Während seiner letzten Lebensjahre beschäftigte ihn vor allem die Herausgabe der 2. Auflage der Realencyklopädie für protestantische Theologie und Kirche. Auf den Wunsch des Begründers dieses Werkes, seines Collegen Herzog, und des Verlegers entschloß er sich zum Eintritt in die Redaction. Die Grundsätze für die neue Auflage sind von ihm aufgestellt; er entwarf auch einen ziemlich eingehenden Plan für die Ausarbeitung im einzelnen; ebenso ist die im Vergleich mit der ersten Auflage etwas geänderte kirchliche Haltung des Werkes auf ihn zurückzuführen. Er nahm das lebhafteste Interesse an dieser Arbeit: daß er scheiden mußte, ohne ihre Vollendung zu erleben, gehörte zu dem, was ihm das Sterben bitter machte. Bis zu den letzten Wochen vor seinem Tode hat er von der Redactionsthätigkeit nicht gelassen. Die selbständige Production hörte dabei nicht auf. Nicht nur bearbeitete er für die Realencyklopädie, sowie auch für die allgemeine deutsche Biographie eine große Anzahl von Artikeln, zumeist über Personen der Reformationszeit: er faßte den Gedanken zu einem neuen größeren Werke. In seinem Schriftchen über die Lutherbiographen äußerte er den Wunsch, es möchte als reife Frucht tiefer und umfassender Forschung eine Lutherbiographie erwachsen, die auch durch eine den Forderungen des jetzigen Geschmackes entsprechende Darstellung geeignet wäre, ein Volksbuch für die evangelische Christenheit Deutschlands in unseren Tagen zu werden, wie es Mathesius’ Predigten für die vorigen Jahrhunderte gewesen sind. Der Wunsch sprach den letzten litterarischen Plan seines Lebens aus: er wollte die Geschichte Luthers für einen weiteren Leserkreis darstellen; das sollte seine Gabe zum Lutherjubiläum werden. Ohne viel davon zu reden, hat er die Arbeit begonnen: aber er konnte sie kaum zur Hälfte vollenden. Das Buch ist, von seinem Freunde, Hauptpastor Petersen in Lübeck, zu Ende geführt, im J. 1883 erschienen.

Hand in Hand mit der litterarischen Arbeit ging bei P. die Thätigkeit als [307] akademischer Docent. Er wurde gerne gehört, und das mit Recht. Zwar mangelte ihm das die Jugend leicht bestechende Pathos, aber er war lehrhaft im besten Sinne des Wortes. Dies zeigte sich gerade in der Beschränkung auf das, was er für nothwendig und nützlich hielt.
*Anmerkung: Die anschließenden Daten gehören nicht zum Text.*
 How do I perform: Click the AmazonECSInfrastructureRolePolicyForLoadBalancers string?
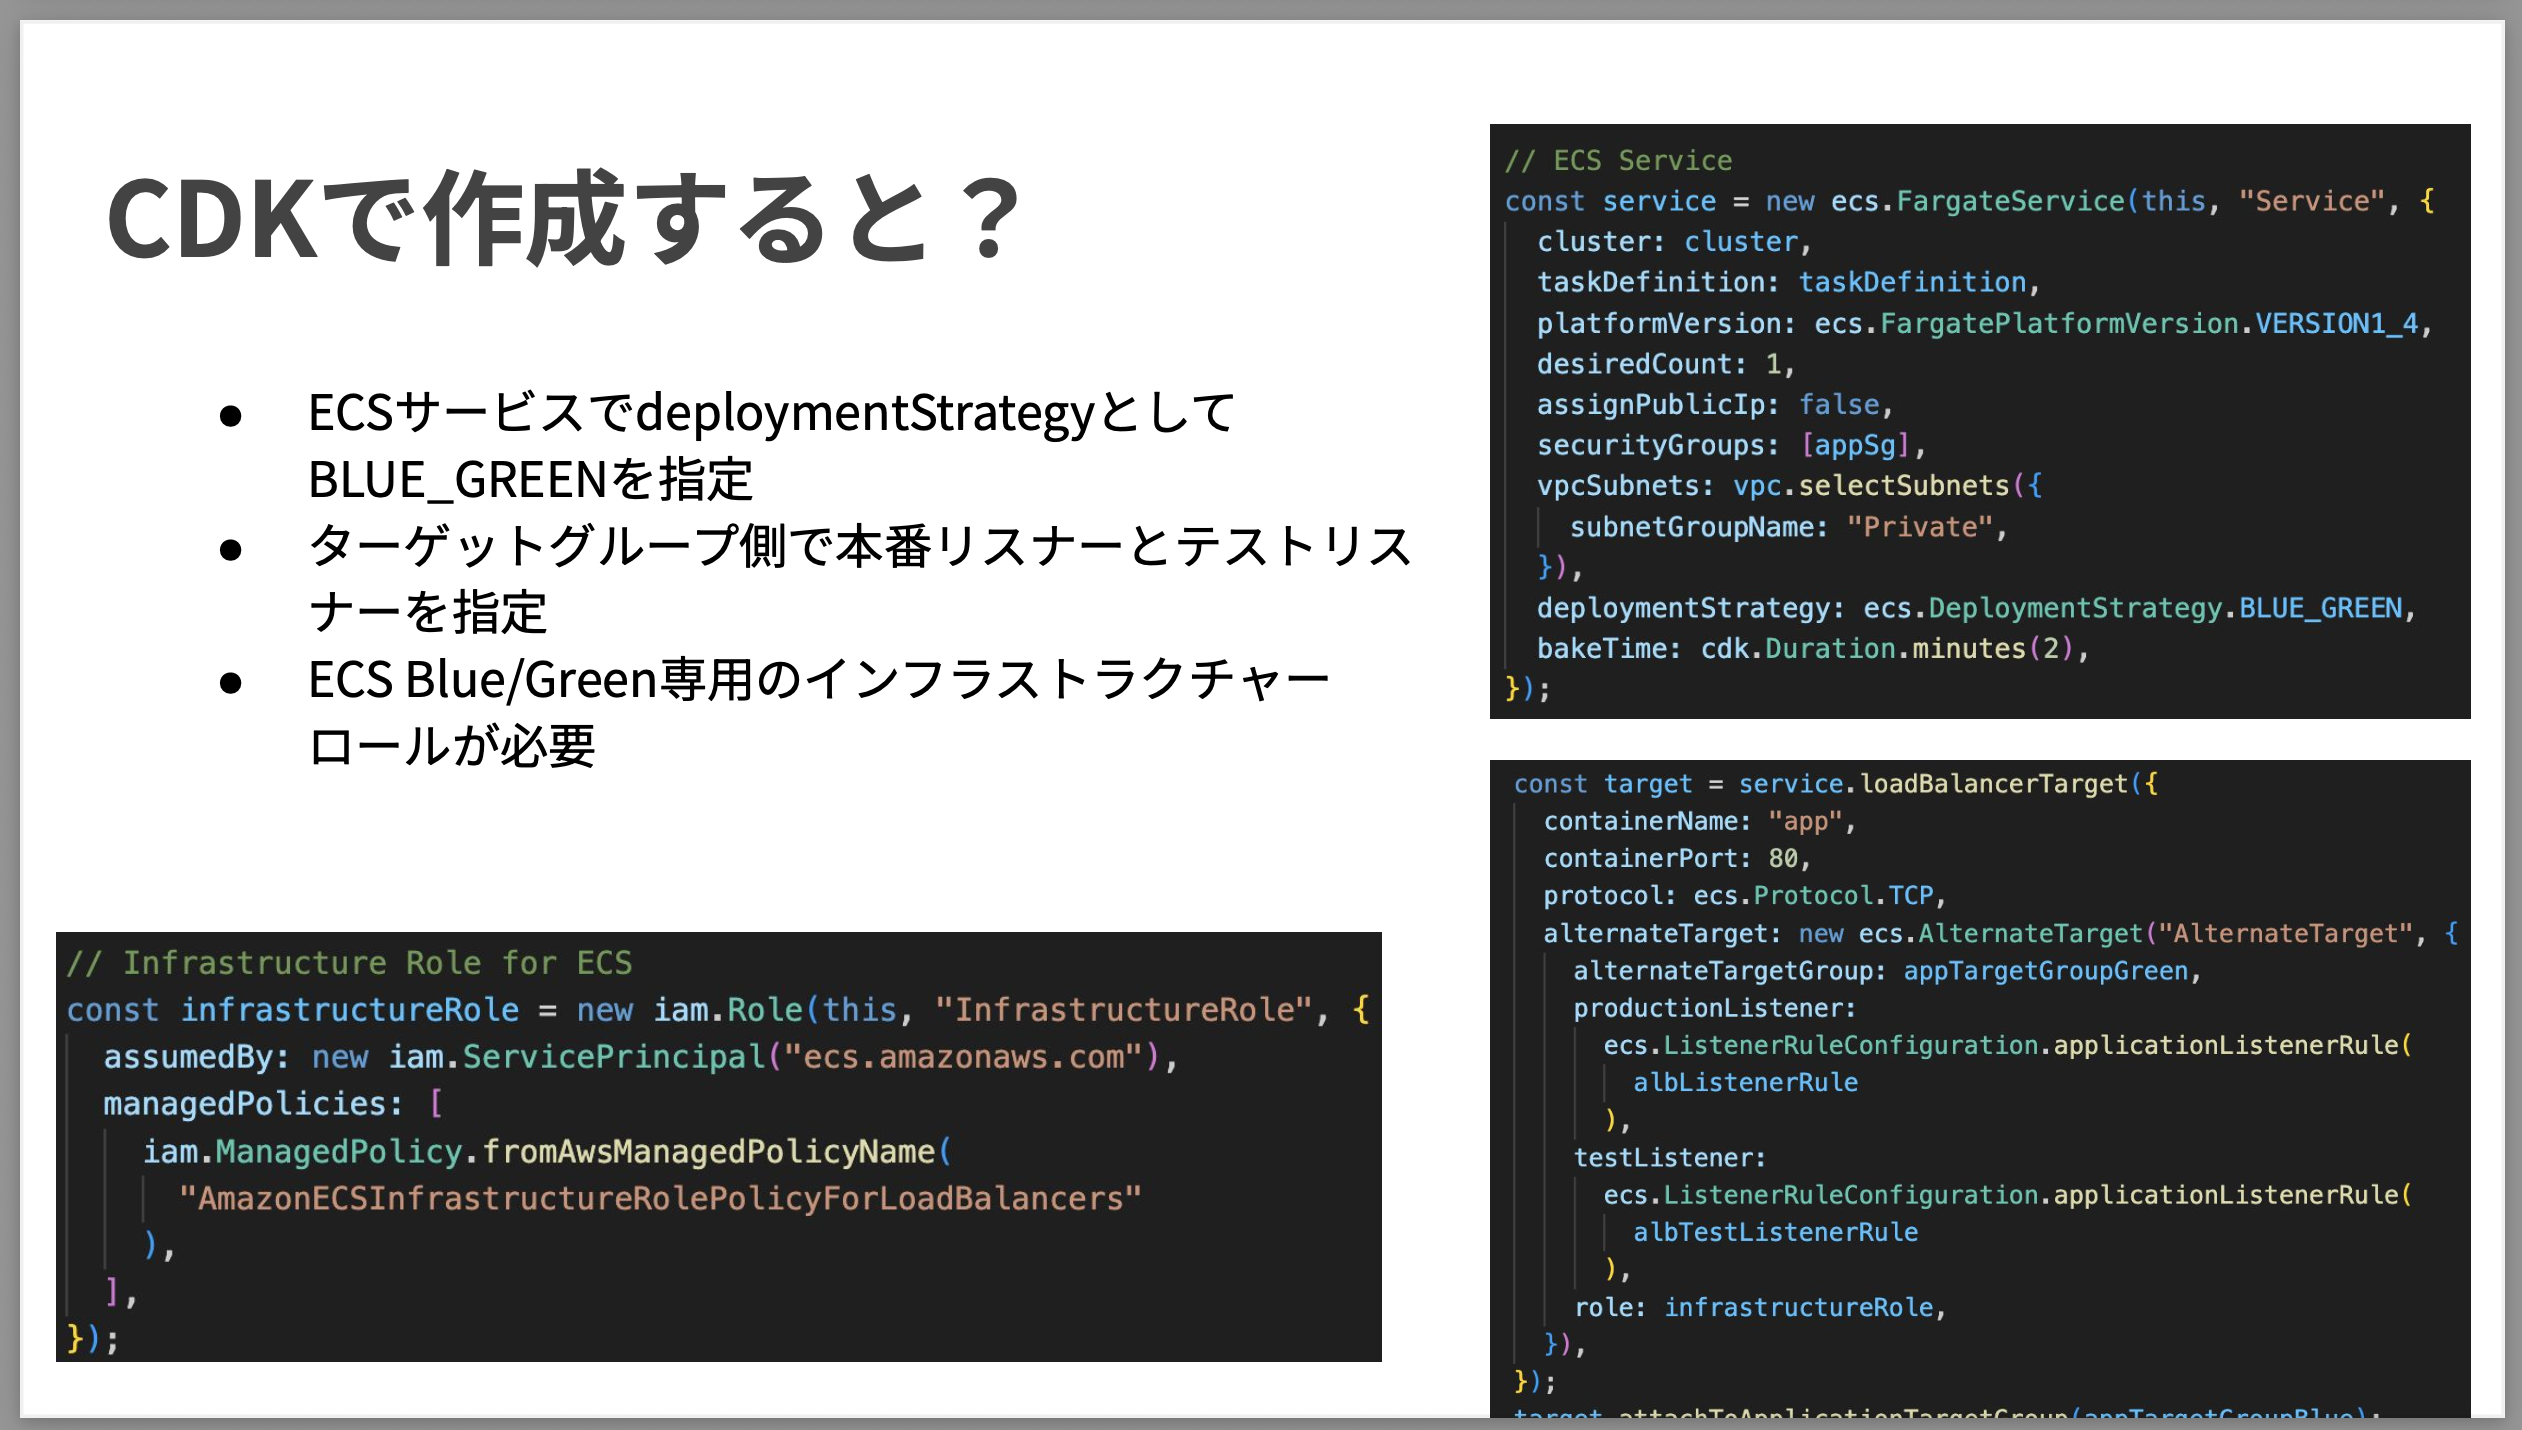point(660,1198)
Daß ein Mann, der auch die wissenschaftliche Arbeit unter einem praktischen Gesichtspunkt betrachtete, sich dem Leben nicht entfremdete, ist selbstverständlich. P. betheiligte sich rege an der Politik: wie Hofmann, so gehörte auch er der baierischen Fortschrittspartei an. Ebenso lebhaft beschäftigten ihn die kirchlichen Fragen: wie selbständig er in seinem Urtheil war, beweist sein energisches Eintreten für die preußische Maigesetzgebung (vgl. die Broschüre „Ein Wort für die preußische Kirchengesetzgebung“ 1873). Er war Jahre lang Vorstand eines freiwilligen Armenvereins, stand an der Spitze des bairischen Vereins für Judenmission, machte sich im Jahre 1870 verdient um die Einrichtung der Felddiakonie. In diesen verschiedenen Beziehungen und Thätigkeiten bewies er sich immer als der gleiche: ein Mann, einfach, klar und bestimmt im Reden und Handeln, ohne alles Prunkende und Prahlerische, von entgegenkommender Freundlichkeit, reizbar nur wenn ihm anspruchsvolle Phrasenhaftigkeit gegenübertrat, billig urtheilend auch wenn ihm Unrecht geschah.

Vgl. die Lebensskizze von Frank, Prot. Real-Encykl. XII, 69 ff.